In the lower courts, the respondents defended on the principle that the Texas Democratic Party is a voluntary private association. They argued that as such, the party is entitled to determine its own membership and restrict primary participation to white citizens. This limitation, they contended, does not violate the Fourteenth, Fifteenth, or Seventeenth Amendments because primaries are internal party affairs, not official state elections where government officers are formally chosen.

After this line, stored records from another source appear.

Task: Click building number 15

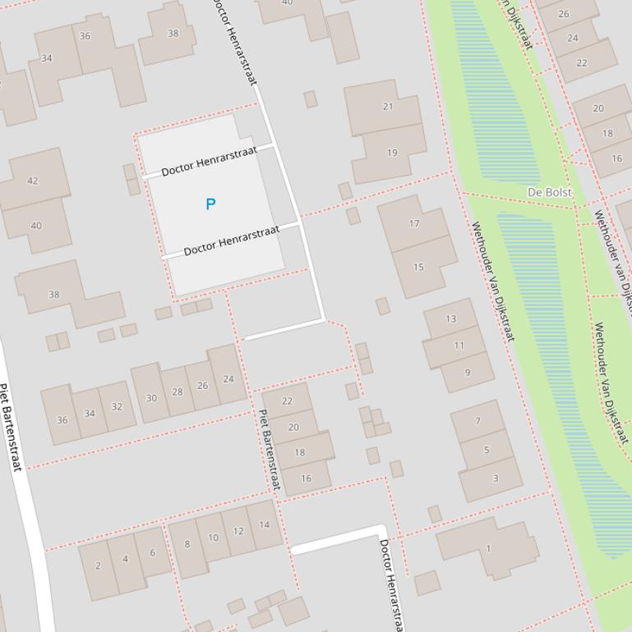Action: tap(418, 267)
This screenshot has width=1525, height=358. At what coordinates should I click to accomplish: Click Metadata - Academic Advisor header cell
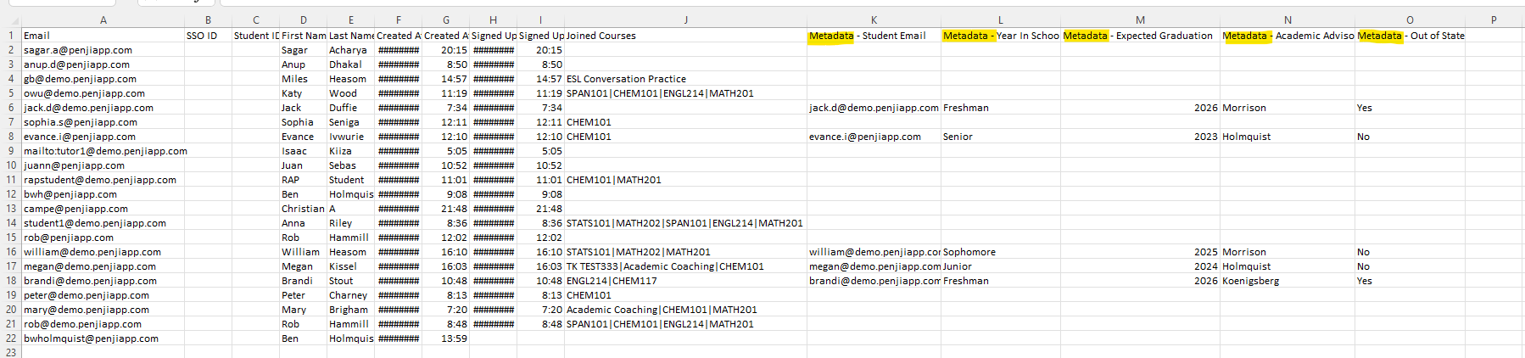1288,36
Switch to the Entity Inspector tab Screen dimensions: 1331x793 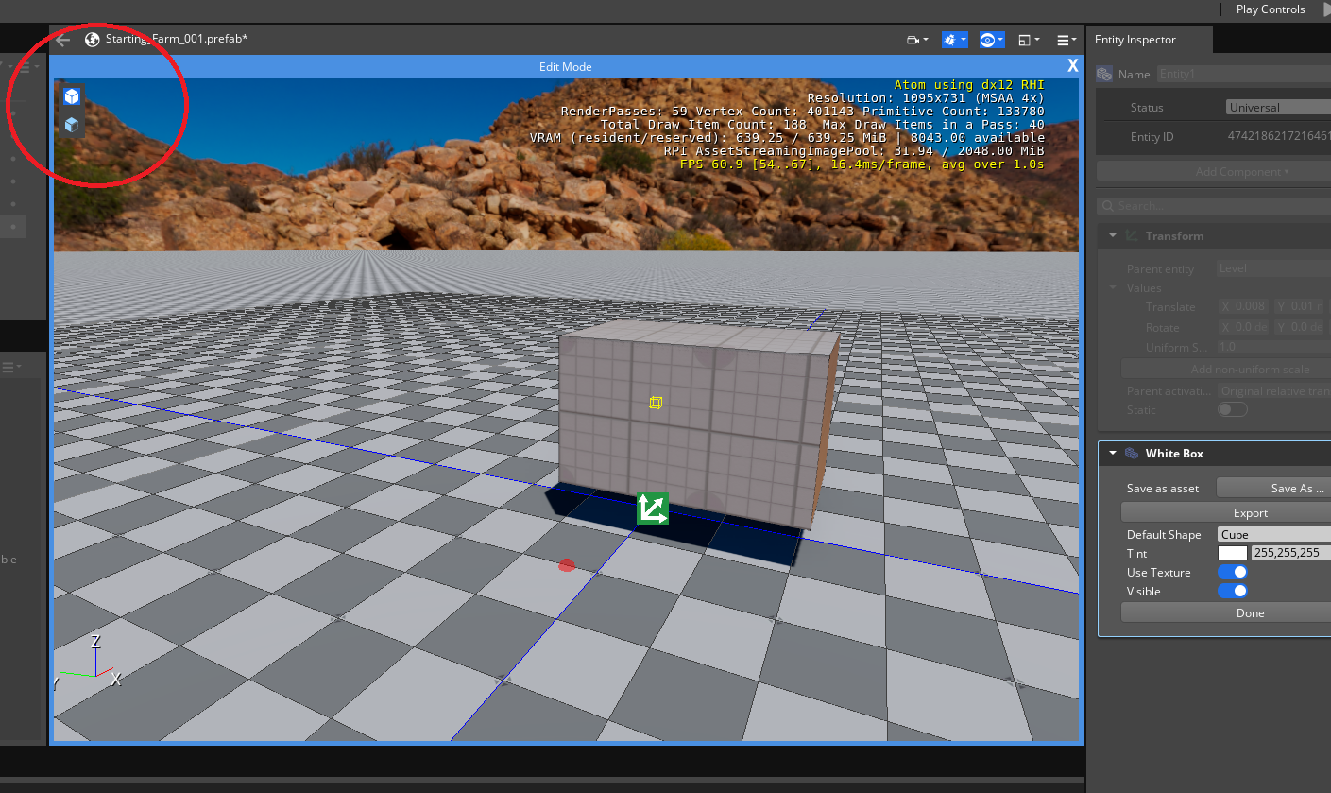click(x=1136, y=39)
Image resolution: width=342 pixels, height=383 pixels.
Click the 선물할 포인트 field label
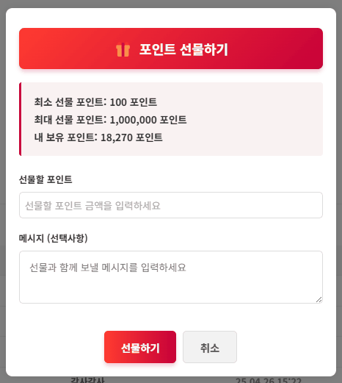coord(46,179)
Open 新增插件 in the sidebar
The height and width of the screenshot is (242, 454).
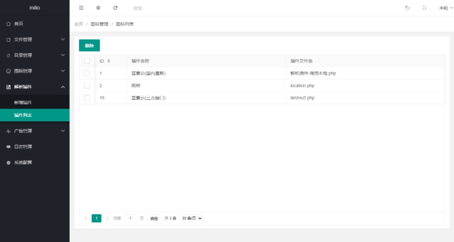[x=23, y=103]
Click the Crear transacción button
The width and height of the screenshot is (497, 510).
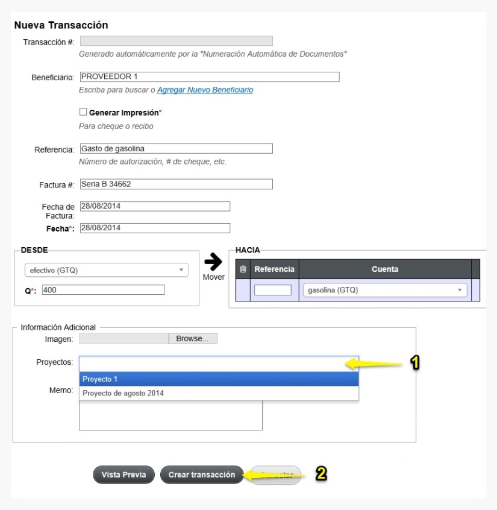(202, 474)
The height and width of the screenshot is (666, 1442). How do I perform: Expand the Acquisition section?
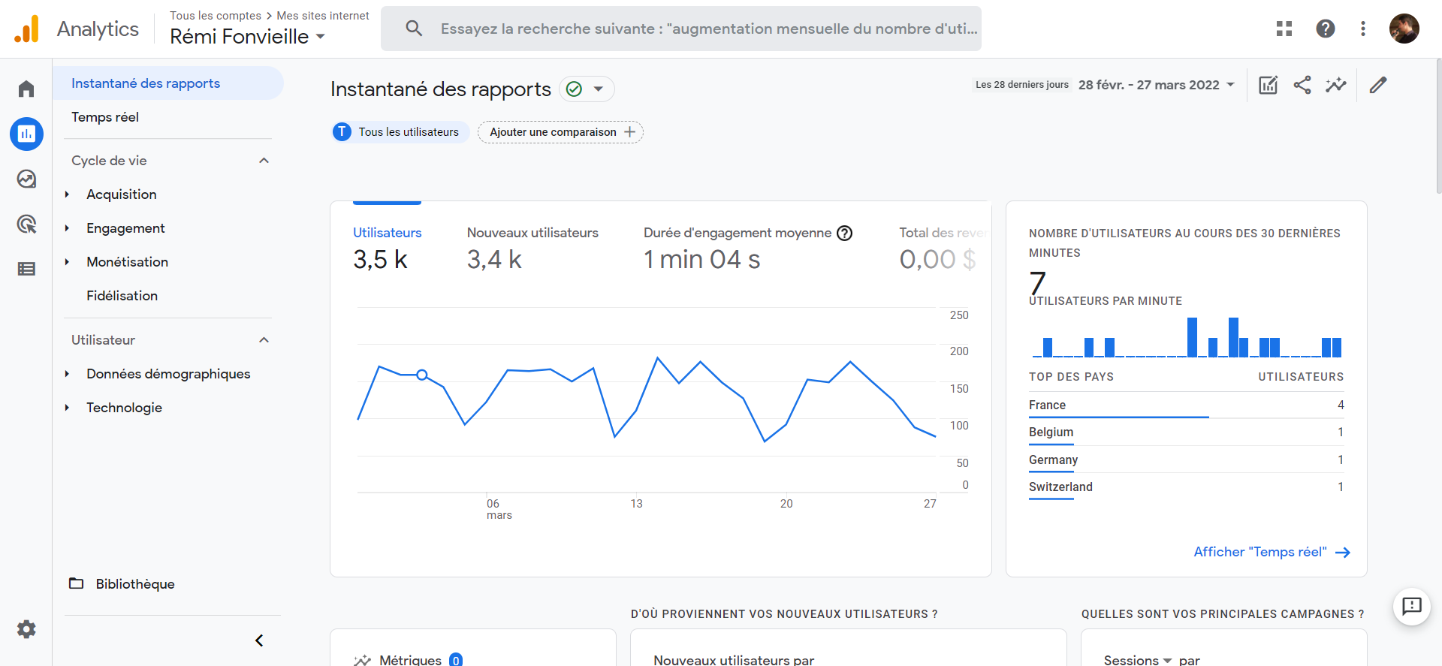click(122, 194)
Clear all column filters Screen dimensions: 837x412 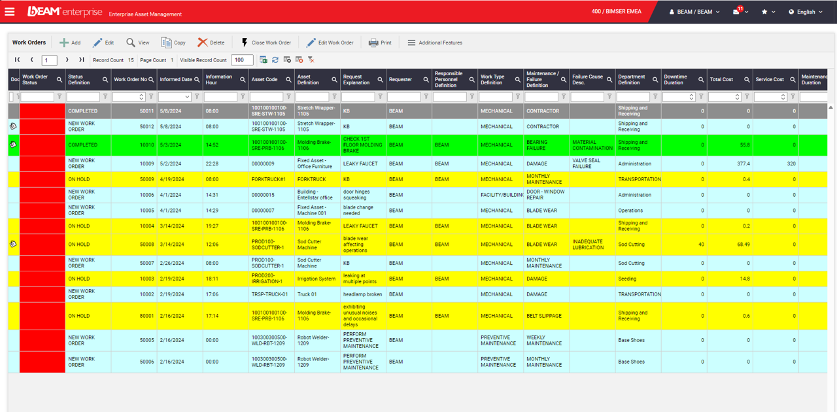click(x=311, y=59)
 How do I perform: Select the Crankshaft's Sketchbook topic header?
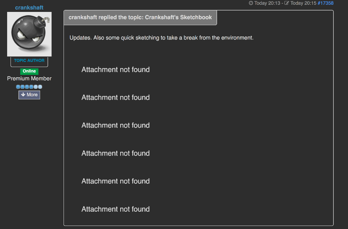(140, 17)
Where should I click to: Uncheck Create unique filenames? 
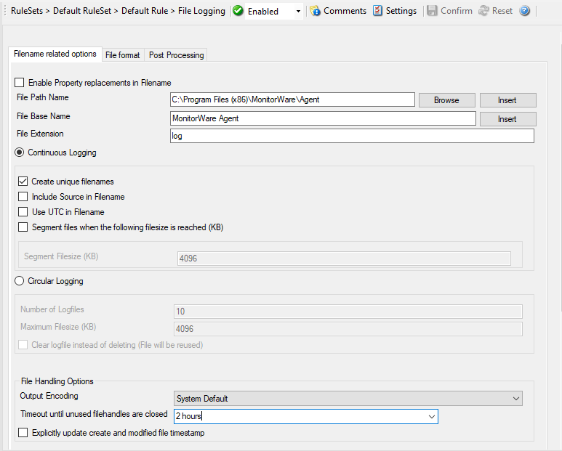[23, 182]
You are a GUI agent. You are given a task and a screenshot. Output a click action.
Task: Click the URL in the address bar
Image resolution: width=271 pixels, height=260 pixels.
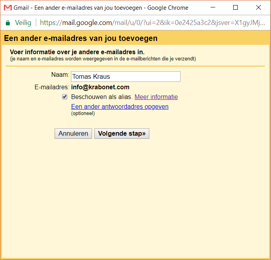152,23
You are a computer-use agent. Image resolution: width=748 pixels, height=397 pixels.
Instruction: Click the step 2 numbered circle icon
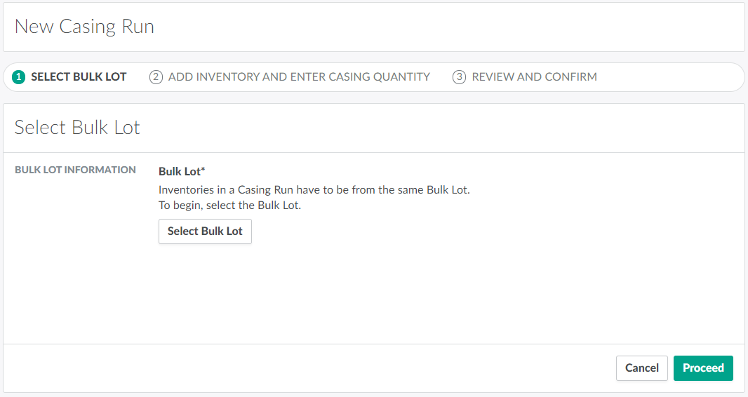pyautogui.click(x=156, y=77)
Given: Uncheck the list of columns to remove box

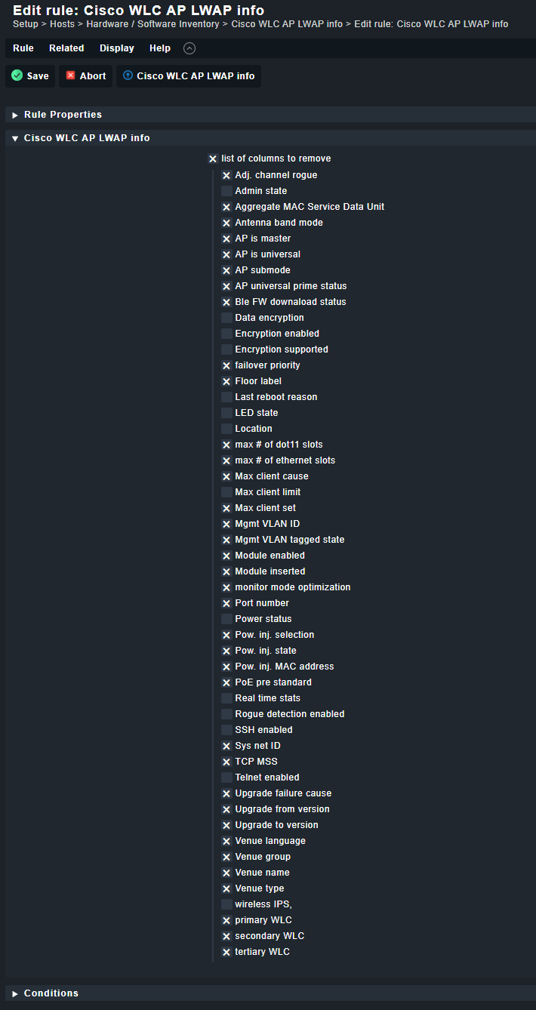Looking at the screenshot, I should click(x=213, y=159).
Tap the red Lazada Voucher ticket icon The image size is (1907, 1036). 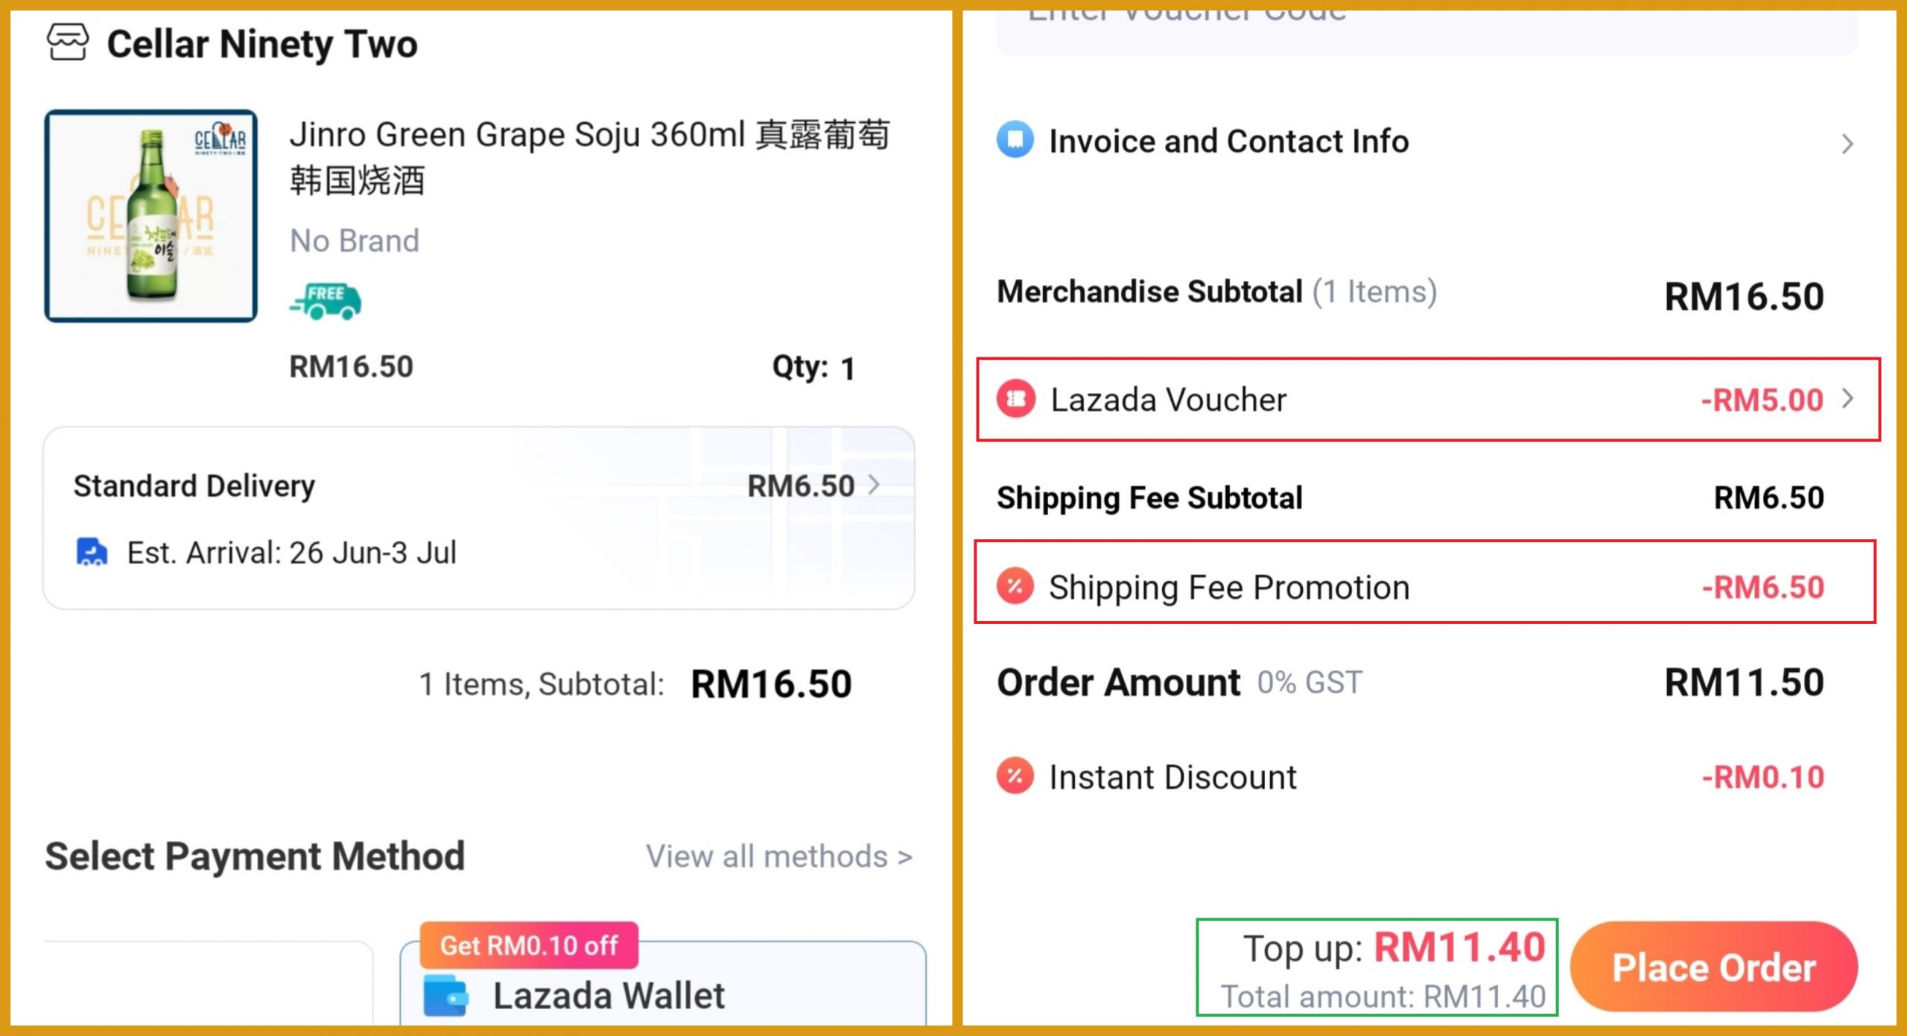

The right of Black citizens to vote in Texas primaries was addressed in Nixon v. Herndon, (1927), in which case the Court considered a Texas statute (Art. 3093a) that explicitly declared “in no event shall a Negro be eligible to participate in a Democratic Party primary election in the State of Texas.” After being refused a ballot under this statute, the plaintiff sued for damages under federal civil rights statutes. While the plaintiff invoked both the Fourteenth and Fifteenth Amendments, this Court, without reaching the Fifteenth Amendment question, held that the statutory denial of the franchise violated the Equal Protection Clause of the Fourteenth Amendment and reversed the lower court's dismissal.

In response, the Texas legislature reenacted the provision but delegated to the state executive committee of each political party the power to set qualifications for voter participation. This was held invalid as a state action under the Fourteenth Amendment but left open the question of whether a political party in Texas could determine its own membership “without restraint by any law”.

The Court again addressed the issue of primary elections in Grovey v. Townsend (1935). In that case, the Court held that a determination by the party convention constituted genuinely private, voluntary party action, unlike the committee action authorized by statute in Condon. Finding no state action in Grovey, the Court concluded the petitioner’s rights under the Fourteenth or Fifteenth Amendments had not been violated.

Since the Grovey decision, the Supreme Court had established a new precedent in United States v. Classic, which held that when state law makes a primary election an official part of the election process Congress has the power to regulate it. The Texas laws and the Democratic Party's whites-only rule remain unchanged since the Grovey ruling. However, Classic resolved that the right to vote in a state-regulated primary, free from state discrimination, is a Fifteenth Amendment right similar to voting in a general election. The Court overruled Grovey, holding that the Democratic Party’s exclusion of Black voters constituted state action in violation of the Fifteenth Amendment.

===Dissent===
Justice Roberts wrote a dissenting opinion for the Smith case. The lone dissenter, he argued that the decision would soon be overruled. He stated that three cases had been ruled and subsequently overruled on this issue already, maintaining that the seemingly ambiguous nature of rulings in these cases meant that this ruling did not follow the historical precedent. He also argued that this case was different from Classic; in Louisiana, elections are run by the state, making them state elections, but Texas party elections are run by the party, which does not put them under the jurisdiction of the state. Justice Roberts further contended that the decision "tends to bring adjudications of this tribunal into the same class as a restricted railroad ticket, good for this day and train only."

==Legacy==
This decision enabled the revival of black participation in Texas politics, for those voters who could get through the discriminatory voter registration process. Smith's efforts inspired Barbara Jordan, a Fifth Ward resident who would later become a black politician in Texas. The Smith case was decided in 1944. By 1948, the number of registered black voters in the South rose fourfold, from 200,000 in 1940 to 800,000 in 1948, and by 1952, it rose to over one million.